Quando a dupla iniciou as gravações do álbum “Preto e Branco”, a canção estava sem refrão e, depois do assassinato, ganhou versos como “meus manos estão morrendo, muitos não puderam ver, o trampo do gueto crescendo, a voz do rap florescendo”. Os artistas ficaram sabendo da censura da canção ao receber o e-mail da Fumbel, informando que eles não tinham sido aprovados no edital, sob alegação de não se enquadrar no quesito de não fazer apologia à violência.Eles refutam a acusação.
Músicos dizem que houve ataque à livre expressão artística
Pelé do Manifesto e Everton MC dizem que “A Voz do Gueto” faz, como tantas outras músicas no rap, um retrato da realidade na periferia. “A gente está fazendo uma denúncia. Faço uma crônica e essa música aborda vários temas, como violência e dificuldades de quem vem da periferia”, conta Pelé do Manifesto, que ficou surpreso com a decisão e entrou na Justiça para tentar revertê-la.
“Eu nunca imaginei que a gente poderia ser censurado por causa disso, é uma coisa muito complicada. Se o vídeo fizesse apologia à violência, o YouTube teria derrubado e a música não estaria sendo usada nas escolas por professores. Ficamos tristes porque isso mostra um pouco da visão que eles [agentes públicos] têm sobre o rap”, critica.
A ação foi ajuizada no dia 23 junho, no 1º Juizado Especial da Fazenda Pública de Belém, com base no fundamento jurídico de que a decisão da Comissão de Seleção “não especifica o que seria(m) a(s) frases e expressões de dúbia interpretação, sugerindo e fazendo apologia à violência”. “Pela lei, todo ato administrativo precisa de fundamentação. No caso específico, a decisão da Comissão faz apenas uma acusação genérica. Além disto, suscitamos na ação que a decisão (não fundamentada) da Comissão de Avaliação é ataque à livre manifestação de pensamento e à livre expressão da atividade artística dos autores”, diz Hugo Mercês, advogado dos artistas.

→ **Tarefas e exercícios**
- a) Diga se cada afirmação concorda com o texto sobre a censura da música: (i) a ação foi ajuizada no dia 23 de junho; (ii) quando a dupla começou a gravar o álbum, a canção já tinha refrão; (iii) os artistas souberam da censura por um telefonema. Responda sim ou não e cite as palavras do texto que decidem cada caso.
- b) Reproduza o trecho do texto sobre a censura da música que vai de "Músicos dizem que" até "para tentar revertê-la.", inclusive.
- c) Segundo o texto sobre a censura da música, quem é Hugo Mercês?
O material não tem nenhum papel aqui.

→ **Material apresentado**
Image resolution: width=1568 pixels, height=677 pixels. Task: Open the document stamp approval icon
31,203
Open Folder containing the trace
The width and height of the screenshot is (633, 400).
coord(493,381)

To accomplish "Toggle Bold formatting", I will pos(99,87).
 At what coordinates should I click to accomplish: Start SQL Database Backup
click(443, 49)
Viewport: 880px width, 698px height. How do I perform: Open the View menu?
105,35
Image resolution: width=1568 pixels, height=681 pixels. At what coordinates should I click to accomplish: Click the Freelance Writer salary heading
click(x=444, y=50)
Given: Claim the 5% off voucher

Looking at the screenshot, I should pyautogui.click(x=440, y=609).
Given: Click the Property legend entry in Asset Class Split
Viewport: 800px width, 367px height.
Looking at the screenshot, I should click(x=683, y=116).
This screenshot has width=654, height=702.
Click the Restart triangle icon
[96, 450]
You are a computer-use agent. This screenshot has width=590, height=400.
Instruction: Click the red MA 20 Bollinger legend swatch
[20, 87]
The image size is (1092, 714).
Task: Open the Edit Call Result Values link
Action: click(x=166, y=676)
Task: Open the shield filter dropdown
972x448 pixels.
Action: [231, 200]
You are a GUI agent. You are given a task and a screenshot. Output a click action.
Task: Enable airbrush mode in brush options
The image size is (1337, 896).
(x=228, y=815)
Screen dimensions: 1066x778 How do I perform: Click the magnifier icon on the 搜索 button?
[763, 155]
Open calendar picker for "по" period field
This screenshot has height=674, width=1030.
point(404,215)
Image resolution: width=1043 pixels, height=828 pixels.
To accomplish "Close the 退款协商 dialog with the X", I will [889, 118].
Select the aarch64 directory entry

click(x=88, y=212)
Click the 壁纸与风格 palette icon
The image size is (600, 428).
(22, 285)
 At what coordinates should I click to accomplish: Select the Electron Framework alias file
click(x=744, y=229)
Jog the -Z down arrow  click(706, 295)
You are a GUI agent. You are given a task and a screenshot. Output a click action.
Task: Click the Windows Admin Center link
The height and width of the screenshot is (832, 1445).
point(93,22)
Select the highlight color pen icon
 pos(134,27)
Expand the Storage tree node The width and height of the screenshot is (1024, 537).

→ **Respostas escritas**
- a)
(i) Sim: "A ação foi ajuizada no dia 23 junho".
(ii) Não: "a canção estava sem refrão".
(iii) Não: "ao receber o e-mail da Fumbel".

- b)
Músicos dizem que houve ataque à livre expressão artística
Pelé do Manifesto e Everton MC dizem que “A Voz do Gueto” faz, como tantas outras músicas no rap, um retrato da realidade na periferia. “A gente está fazendo uma denúncia. Faço uma crônica e essa música aborda vários temas, como violência e dificuldades de quem vem da periferia”, conta Pelé do Manifesto, que ficou surpreso com a decisão e entrou na Justiça para tentar revertê-la.

- c) O advogado dos artistas.